Area of a segment of a circle

If I know the radius of a given circle, the length of the chord of the segment, and the height of the segment can I find the area of the segment?

• If you know the radius and the length of the chord, you can calculate the central angle with the Law of Cosines. With that angle as well as the radius you can find the area of the sector.
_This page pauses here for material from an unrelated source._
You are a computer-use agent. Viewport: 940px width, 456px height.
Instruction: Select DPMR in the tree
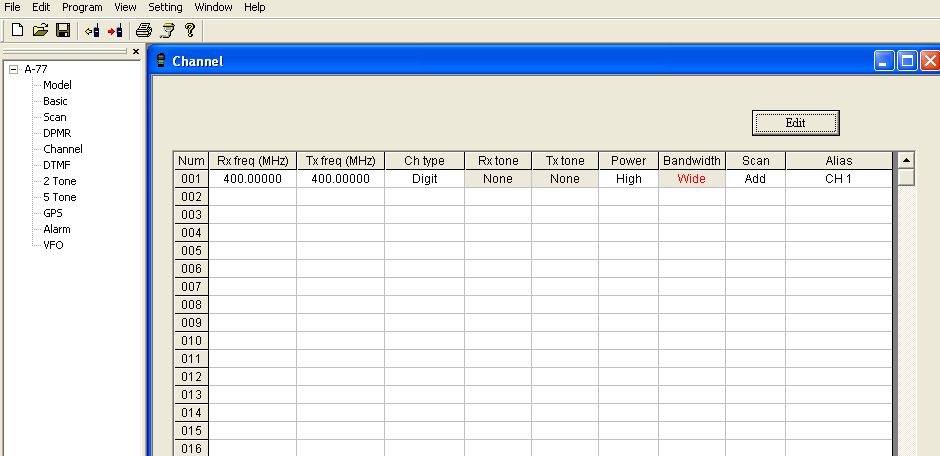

To find the area of the triangle is a little bit of trig: Area = 0.5*product of radii*sin(enclosed angle) The difference gives the area of the segment Sorry for my bad typing... – imranfat Feb 28 '15 at 0:34
• Maybe can you provide us with an example? – imranfat Feb 28 '15 at 0:35
• @imranfat: knowing the radius and chord length gives you one of two possible segments. – robjohn Feb 28 '15 at 0:47
• @robjohn.Yes, I realized that once I made a drawing. I will honestly tell you though that when I wrote my comment that this fact did not immediately cross my mind. I asked the OP for an example so that we could work with that. – imranfat Feb 28 '15 at 1:49

A quick read of http://mathworld.wolfram.com/CircularSegment.html should help! The formula is; $$A =R^2\cos^{-1}\left(\frac{R-h}{r}\right)-(R-h)\sqrt{2Rh-h^2}$$ or
$$A =\frac{1}{2}\left(Rs-ar\right)$$ Where: 'R' is the radius of the circle, 'a' the chord length, 's' the arc length, 'h' the height of the arced portion(a.k.a Sagitta), and 'r' the height of the triangular portion.